The RiskIQ API follows the principles and guidelines of REST and sample code in Python, Ruby, cURL and Rust is provided.
IBM X-Force Exchange
IBM X-Force Exchange is a cloud based threat intelligence sharing platform that allows you to gather data from the latest global security events, aggregate actionable intelligence, and collaborate with other interested parties through their community offering. X-Force Exchange was originally created by ISS (Internet Security Systems) in 1996 and was bought by IBM in 2006.
X-Force Exchange is free to use via the web interface as well as through the API for up to 5,000 records per month. For users who require more record searches, there is a commercial license available for $2,000 per user per 10,000 records per month.
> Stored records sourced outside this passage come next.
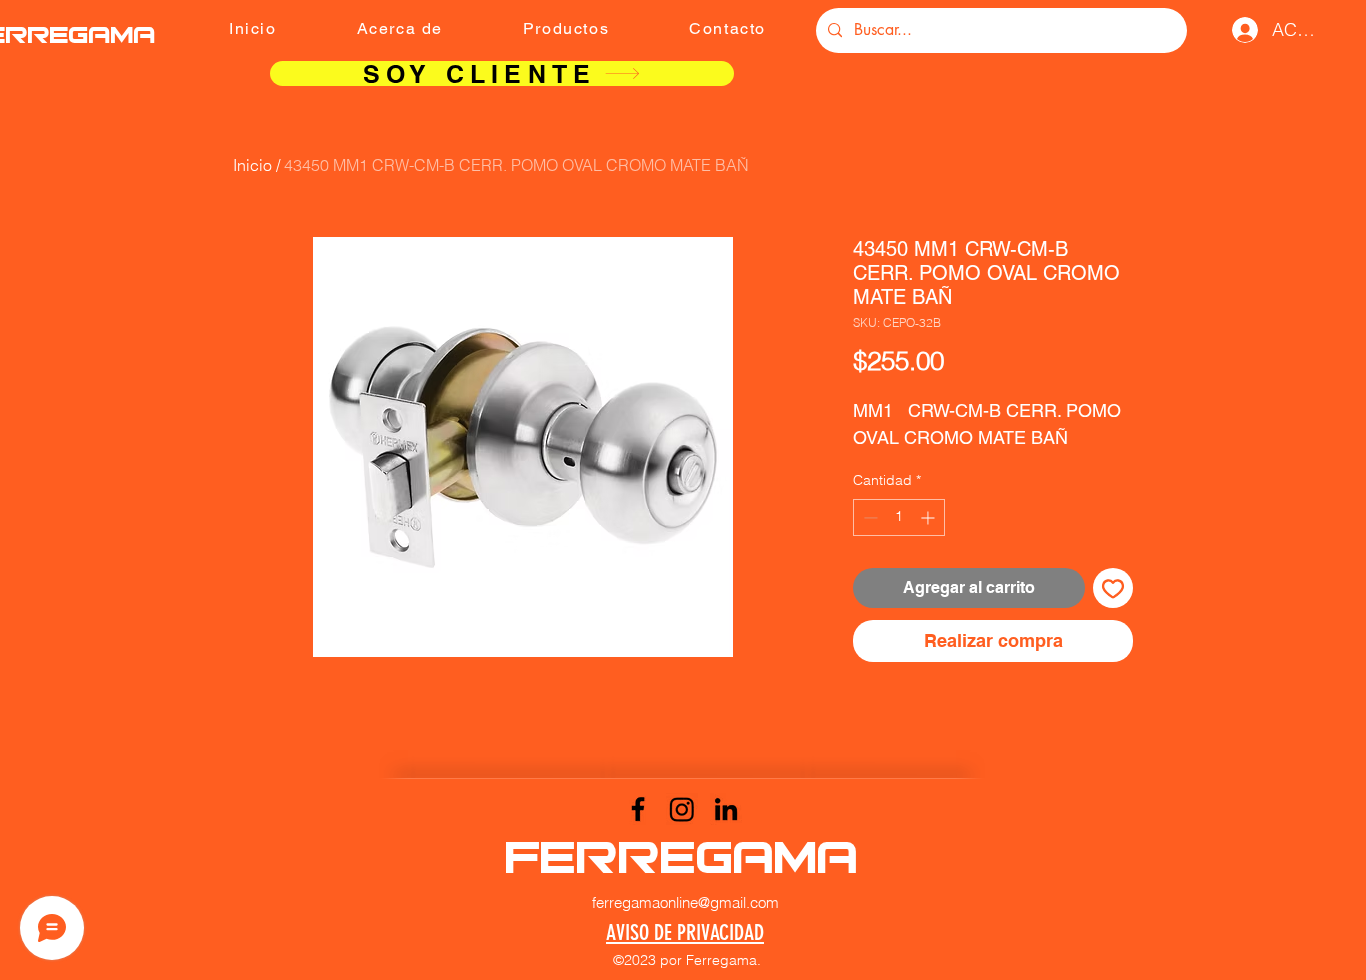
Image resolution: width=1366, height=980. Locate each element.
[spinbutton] (899, 517)
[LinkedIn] (726, 809)
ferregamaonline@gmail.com (685, 902)
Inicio (252, 165)
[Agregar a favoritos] (1113, 588)
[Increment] (929, 517)
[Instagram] (682, 809)
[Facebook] (638, 809)
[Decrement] (868, 517)
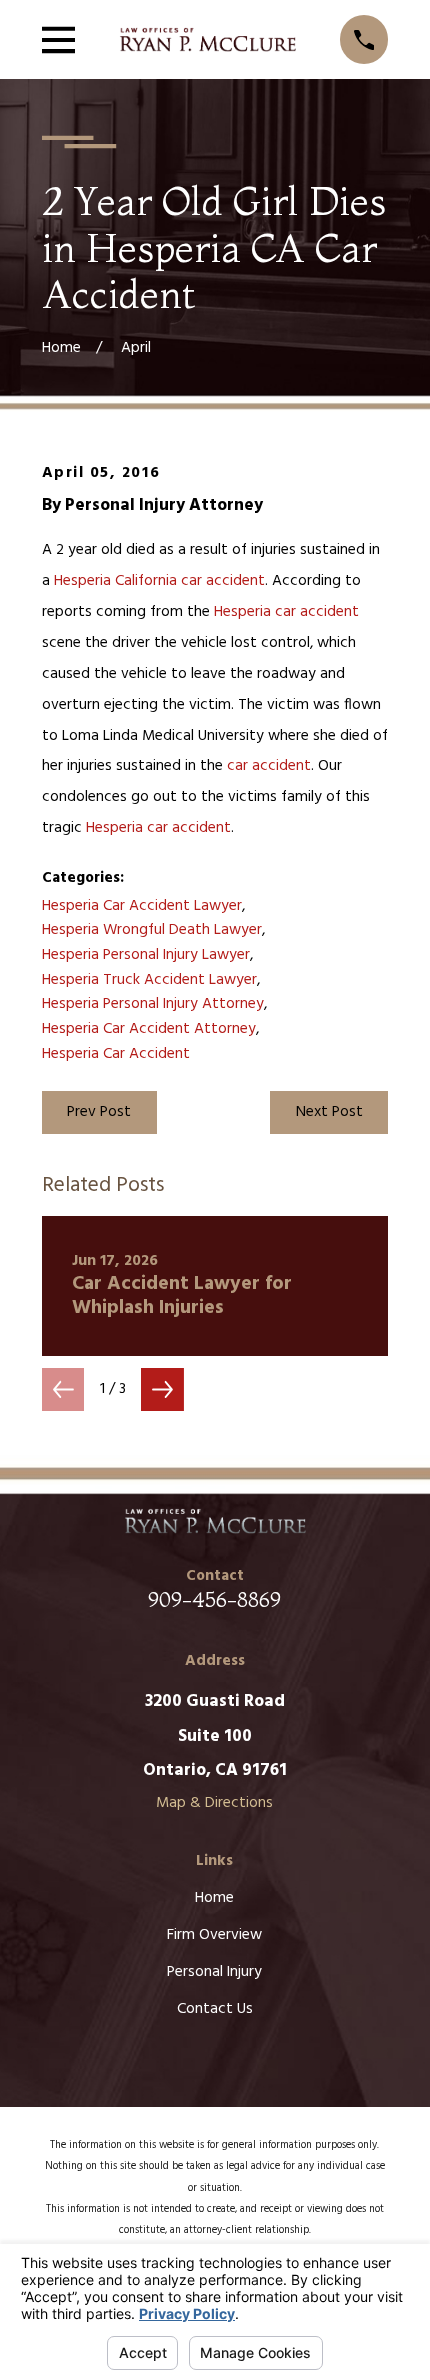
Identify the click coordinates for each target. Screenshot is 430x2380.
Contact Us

X-Force Exchange offers intelligence on:
- IP and URL reputation
- web applications
Users can then enhance their security insights with machine-generated intelligence and curated human-generated insights from IBM X-Force researchers available via public case file collections on the latest malware campaigns and threats. The quality of the data obtained is very in depth and allows you to pivot to other information with ease. Users can enhance their security insights with machine generated threat intelligence through the X-Force Exchange to then cross correlate the data against relevant sources.
The documentation on X-Force Exchange (https://api.xforce.ibmcloud.com/doc/) follows the principles and guidelines of REST and can be utilised with the free tier product. The documentation has a lot of great use cases to utilise as templates and build your own API queries from.
Other data sources
Below are a few data sources that did not make the list, but they are other excellent data sources that are worth a look due to the richness of data they offer.
- Farsight (DNSDB)
It isn’t easy to compare each of the services directly as they all focus on unique points of data for Threat Intelligence. For your Threat Intelligence operations, the decision on which ones to use greatly depends on the information you want to gather and in which method you want to gather that information. When SpiderFoot users ask us which APIs they should subscribe to for use in SpiderFoot, we generally recommend these. By utilising these data sources in this way, you will be able to gather all of the information you want into one dashboard for easy navigation, analysis and reporting.